At the time, Vancouver Mayor Gregor Robertson (pictured above) acknowledged the loss and said “there is no Plan B” and the “sales tax is off the table, voters have stated that clearly.”

Fast-forward three years, and it seems a Plan B has been approved. Motorists in Vancouver will see the gasoline tax increase by 1.5 cents per litre by next spring (from 17 cents per liter to 18.5 cents per litre) to raise between $30 million and $33 million per year to contribute toward the TransLink Phase Two investment plan. Other funding sources include a two per cent transit fare hike, a three per cent parking tax increase (hitting motorists again), a property tax hike of $5.50 per average household, and a development cost charge of $300 to $600 per unit on new developments.

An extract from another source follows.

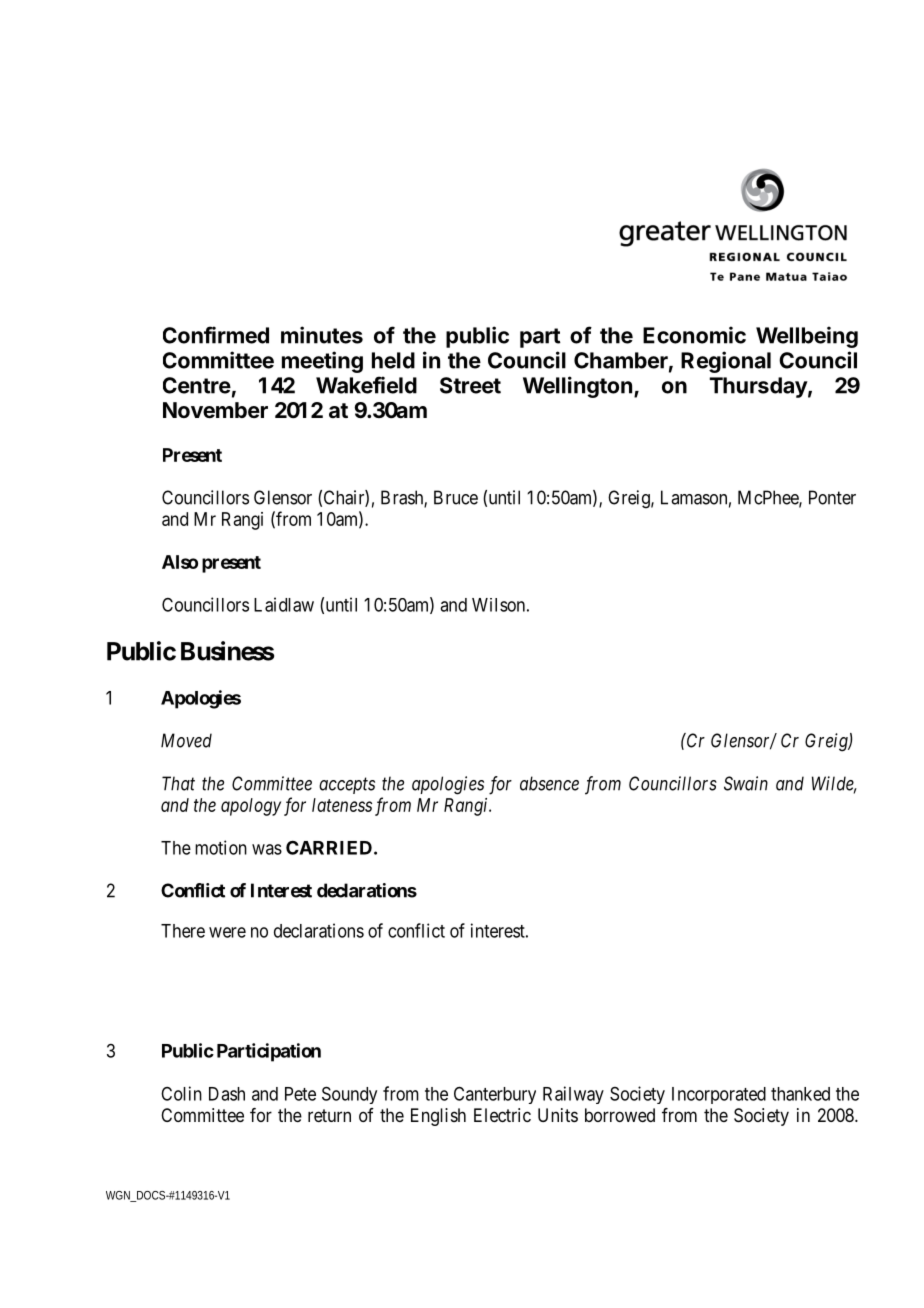 This screenshot has width=924, height=1308. Describe the element at coordinates (577, 387) in the screenshot. I see `Wellington` at that location.
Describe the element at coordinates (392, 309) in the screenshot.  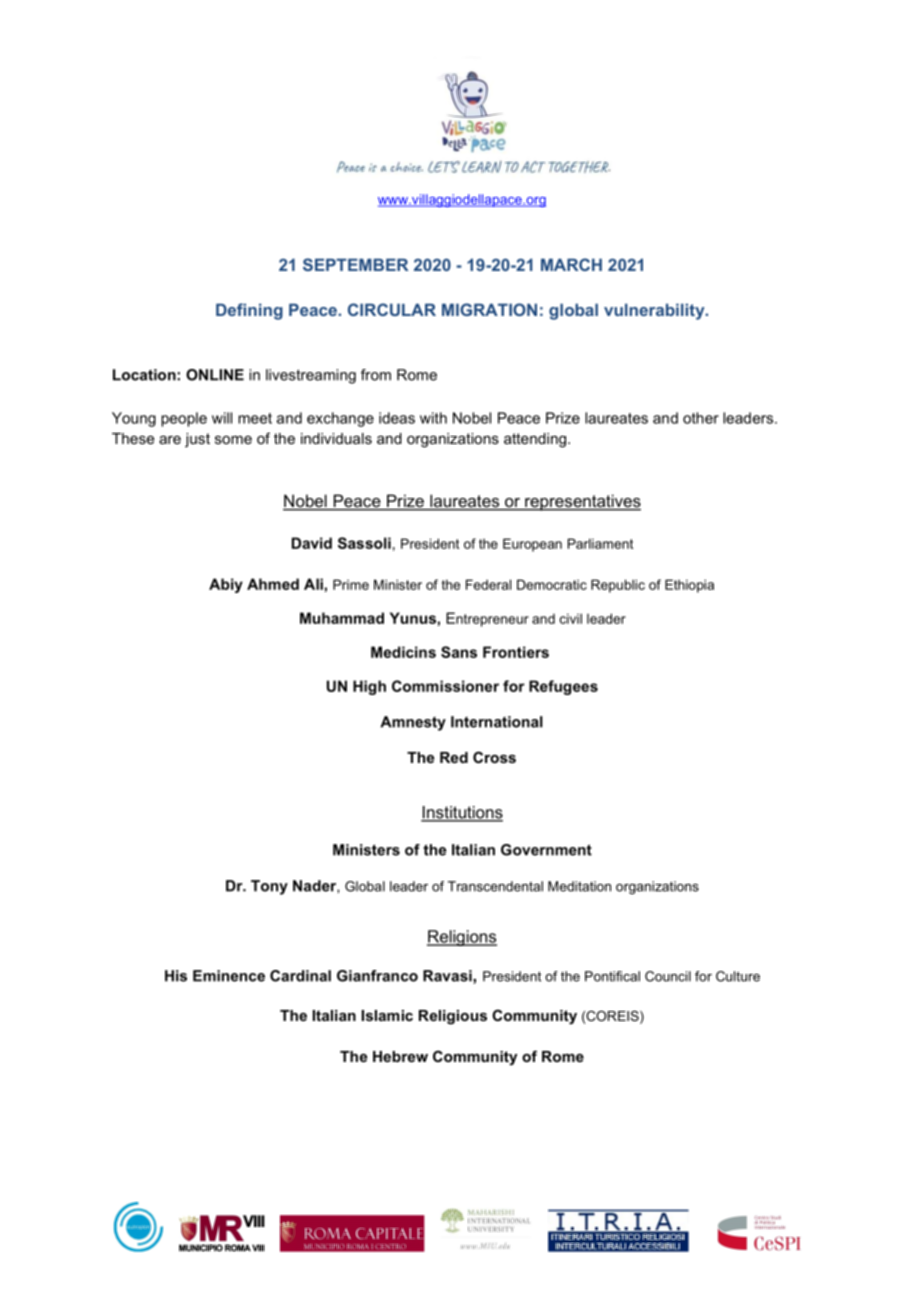
I see `CIRCULAR` at that location.
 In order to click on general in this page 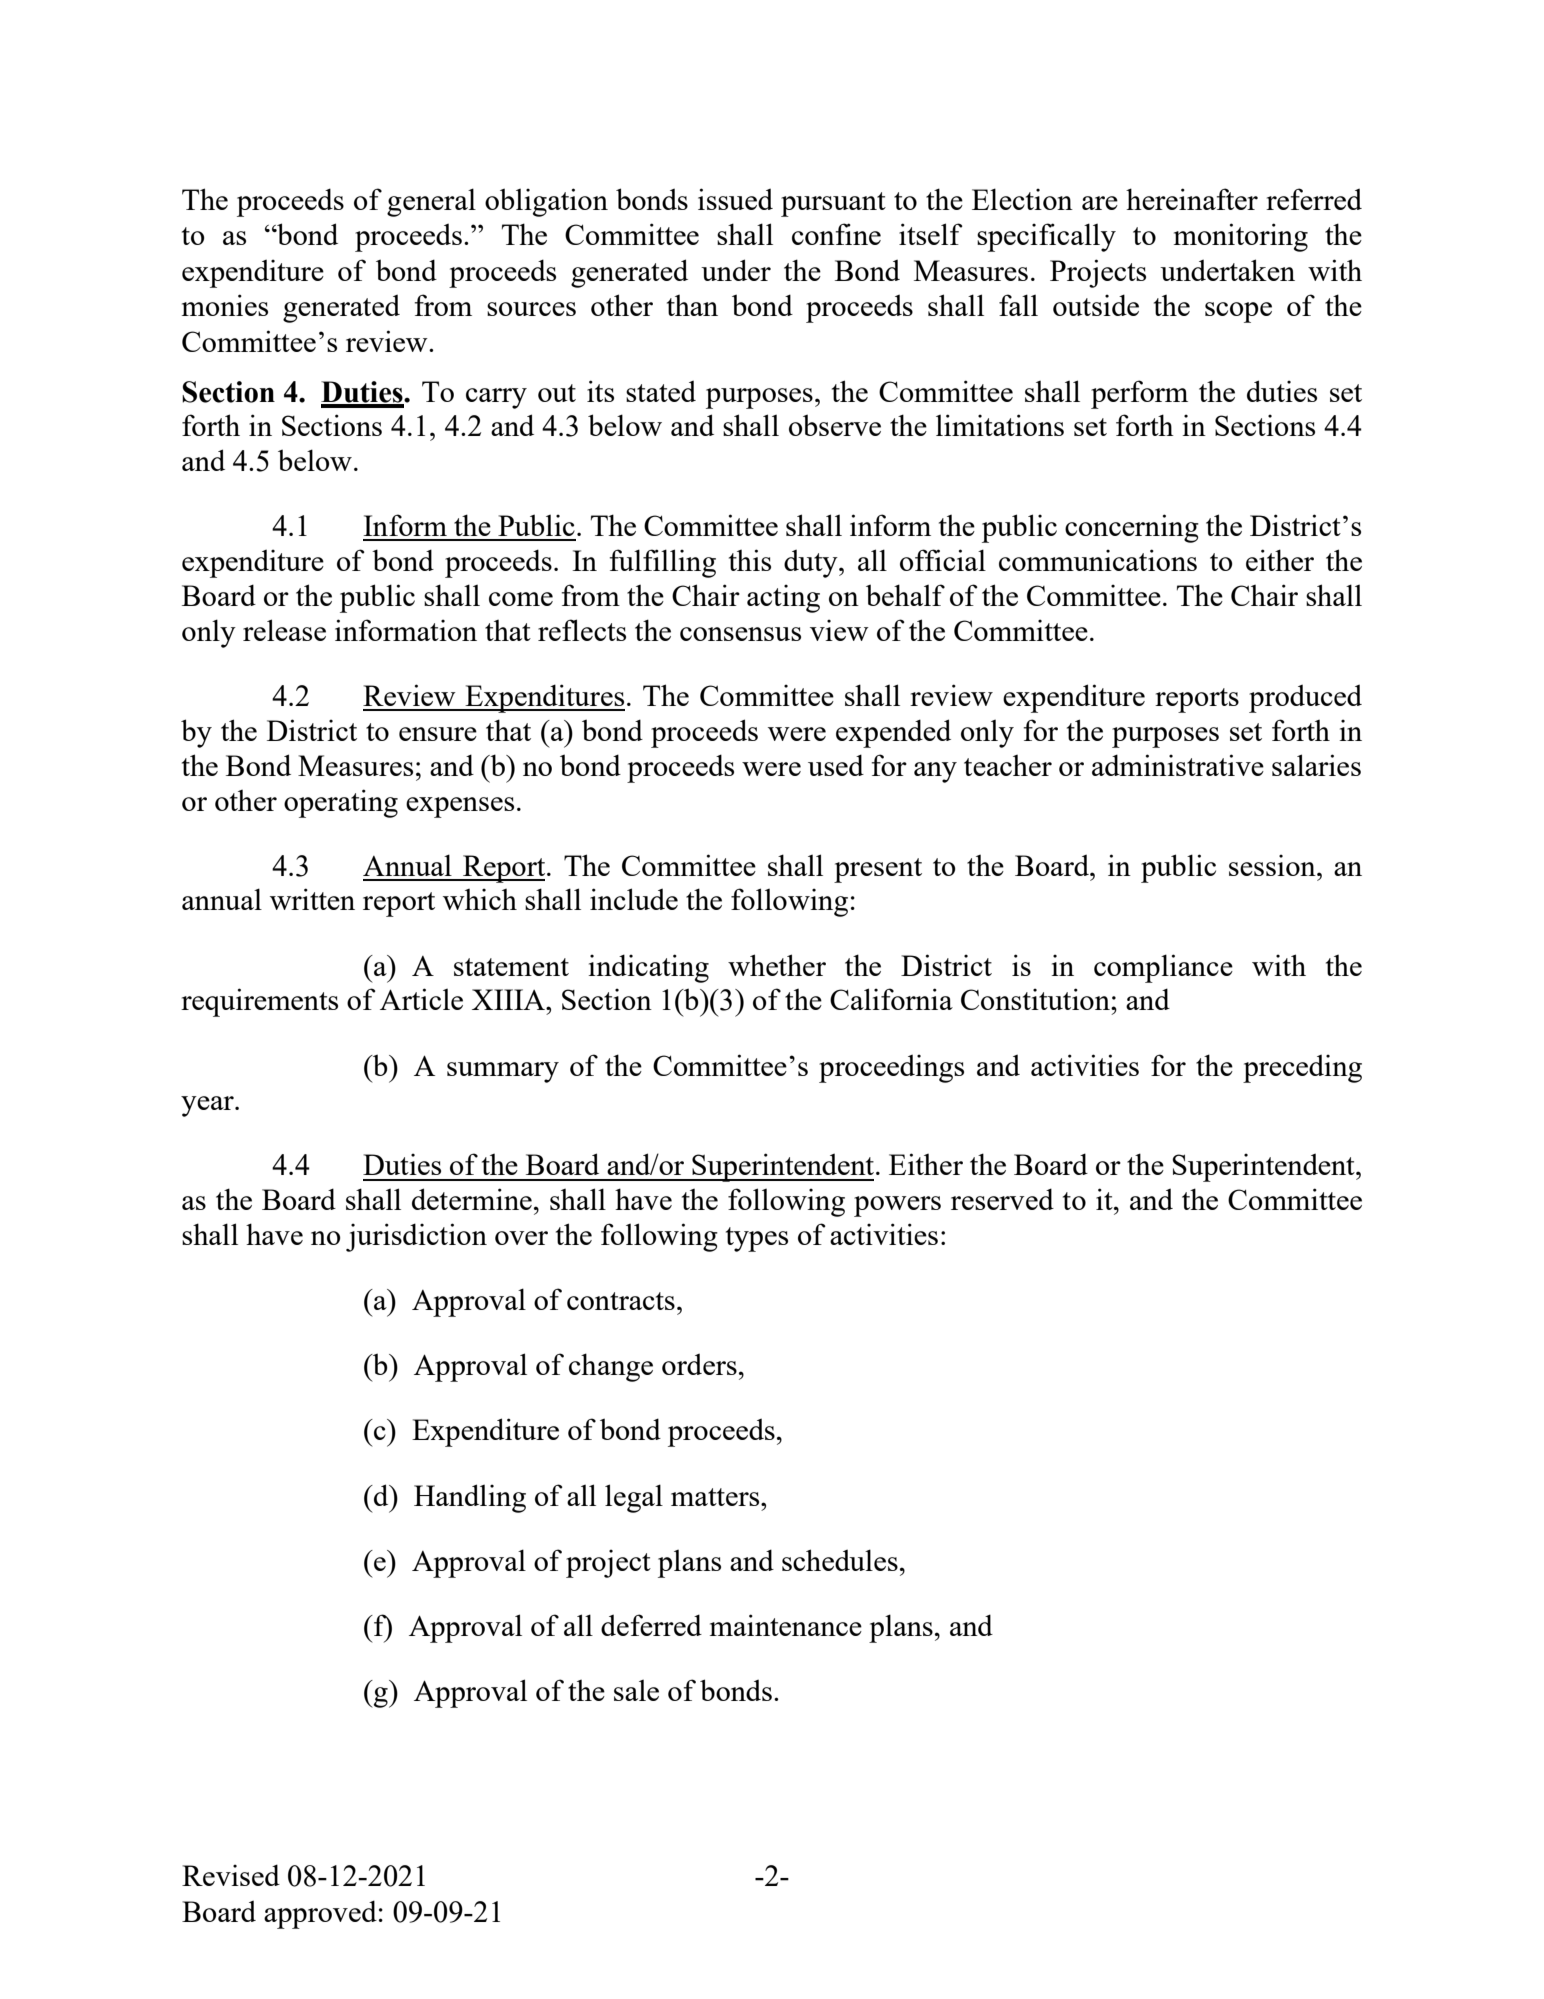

But as Fraser Institute researchers Charles Lammam and Hugh MacIntyre observed, there are ample opportunities to fund the TransLink investment plan by tightening the belt on loose government spending:

Beginning in 2003, had Metro Vancouver municipalities increased their collective operating spending in step with inflation and population growth, together they would have spent $4.7 billion less on their operating budgets over the decade (in 2013 dollars) than was actually the case. More telling, they would have spent $778 million less in 2013 alone, which is more than three times the $250 million that the Mayors’ Council wants to collect by raising the provincial sales tax.

So to recap, three years ago Metro Vancouver voters solidly rejected an increase in sales taxes to contribute to the Phase Two investment plan put forward by the Mayor’s Council. How does the Mayor’s Council respect that judgment? By piling taxes on housing, gasoline and parking. And hiking transit fares. Clearly, when it comes to voter rejection of funding TransLink’s expansion with new and higher taxes, the Mayor’s Council refused to take “No” for an answer.